Environmental Karma is the way the physical world shows up. The calm and quiet surroundings. The friendly people around you. The blossoming flowers. All of that is environmental karma. When things in your environment like air pollution or a tsunami are causing you suffering, that is all a result of negative karma. When things work harmoniously and smoothly, that’s also karma, just a positive one. 

So, that’s how the four ways karma ripens. That you are born a human, the family that you were born into, the family and friends who met along the way - those that were helpful and those that harmed, the way your tendencies show up and how the physical world around you is, that’s all a result of our actions in the past. They are the cause for it.

You Are The Boss - Venerable Robina Says

“You are the boss,” says Venerable Robina. Not anyone else, not even the Buddha. The Buddha teaches a way out of the dark into the light, but we have to walk it ourselves. He is like a doctor. You go to the doctor and she tells you that this is your affliction and this is the remedy. That’s it. You are the one who has to take the remedy and do the actions she recommends.
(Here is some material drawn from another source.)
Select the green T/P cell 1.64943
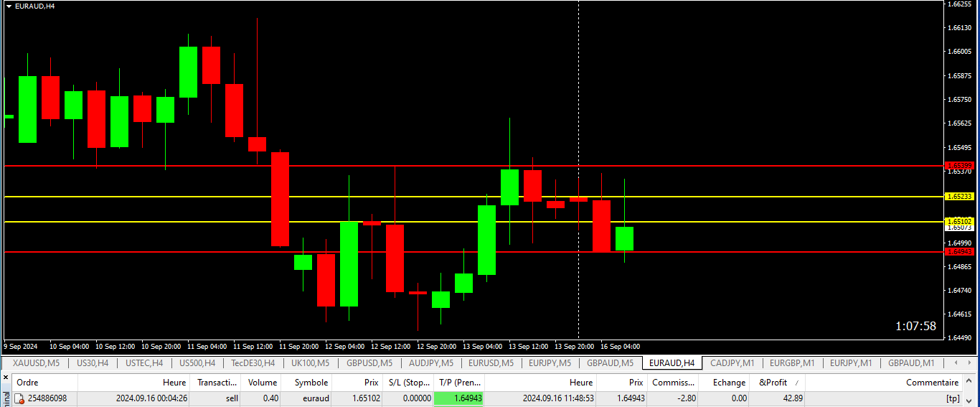 (458, 398)
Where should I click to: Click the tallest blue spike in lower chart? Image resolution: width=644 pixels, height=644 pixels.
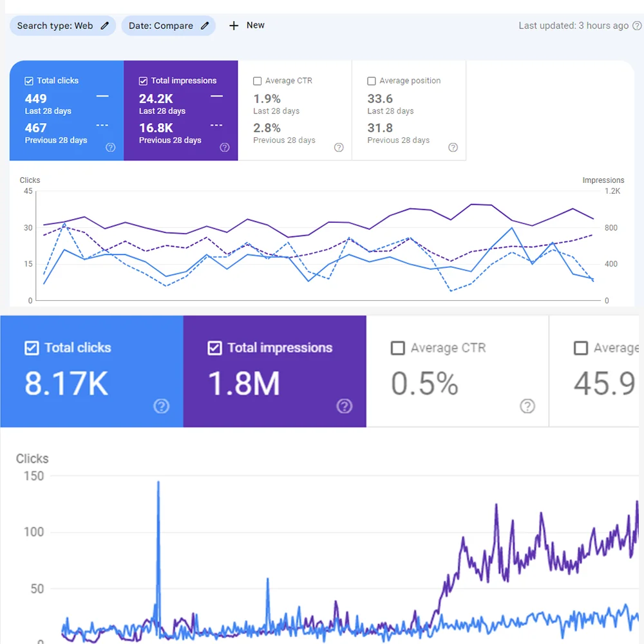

Venerable continues: “So if I am the boss of my own present experience, if I am the cause of it, then indeed I can be the cause of my future experiences - which is why you should then check up: do I like this life? Do I like the people punching me in the nose? Do I like having people being angry at me? Do I like being depressed and angry and jealous and poor and living in an ugly environment and all polluted or horrible? No, I don’t. Then, okay, there must be causes of this; what were they?” And then we simply don’t do them again.

Just like you wouldn’t continue eating or drinking or inhaling a certain substance after you learn that it is poisonous for your body. It may be hard to change that habit, but it’s the only logical thing to do. And you change your habit, once you truly see the harmful results it has had for you or for someone else.

Example of How Past Action of Killing Ripens

In the class notes, Robina gives an example of the four ways that past action of killing (whether it’s killing humans, catching fish or swatting mosquitoes) would ripen. I recommend referring to her work for more details but in summary she says, paraphrased:

If past action of killing ripens at the time of death, then one gets born into a very suffering type of life - that in the animal realm or spirit. We got born as a human so it was the morality that ripened at the time of death. 

The second way the karma of killing ripens is as a tendency to kill. Robina points out that lots of humans kill as they have the tendency to keep killing. 

The third way that killing ripens is called an experience similar to the cause, so it’s that we get killed or we die young or get sick. Venerable says, “..anything that’s an experience where we get the opposite of health or the opposite to the length of life is the result of harming or killing”. 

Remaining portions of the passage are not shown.